Cold-Pack Whole Tomatoes[Printer-friendly version of recipe]
Special Note: Raw-packing tomatoes has been a great way to enjoy summer taste in the winter. But the power of the consumer has had an impact on preserving that calls for some changes. Some of the most popular garden varieties of tomatoes have been bred to be sweeter and less acidic - this makes for delicious fresh tomatoes, but brings many of them above the safe ph for high-acid preserving methods.
Here's an example of some garden tomato ph levels taken this summer:
Early girl 4.3
Aunt Ruby's German Green 4.1
Russian 117 4.2
Ed's Millenium 4.0
In contrast, here are some acidic ph levels:
Meyer Lemon 2.4
Susan's Red Wine Vinegar 2.4
Commercial Red Wine Vinegar 2.4
Rice Wine Vinegar 2.5
White Vinegar 2.3
Many of the tomatoes that were tested could benefit from a little acid added to the mix before water bath processing (1/4 tsp citric acid or 1 Tbsp lemon juice per pint).
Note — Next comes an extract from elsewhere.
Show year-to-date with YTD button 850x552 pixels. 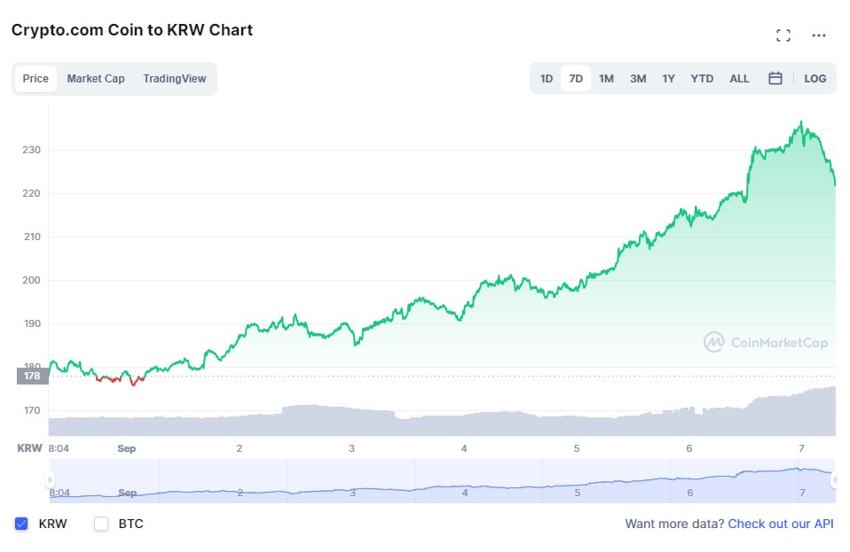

If you don't like how the acid changes the flavor or have a very non-acid tomato (like Opalka) you're safest to pressure can, freeze or dry.
The USDA guidelines for processing requirements have also changed with regard to raw-pack tomatoes, calling for 85 minutes. Problem is, that tends to give you tomoato sauce by the time you're done. I've just switched to freezing my tomatoes and making ketchup.
Recipe below won Blue Ribbon and Best of Section 2000 Santa Clara County Fair and a ribbon in 1997 with 45 minute processing time.
Remove the core from the tomatoes (a tomato corer makes this much easier). Peel tomatoes by dipping them in boiling water and then dipping in ice water.
See instructions for preparing and filling jars.
Pack tomatoes in jars and press down to create enough juice to reach within 1/4 inch of the top of the jar. Add 1/2 teaspoon of salt per pint. Run a spatula or butter knife along the side of the jars to release any air. Place the jars in pot and add water to 1-2" above tops of jars.
Bring jars to a gentle boil and process 85 minutes. Remove from pot and set out to cool. Jars should be sealed within 12 hours.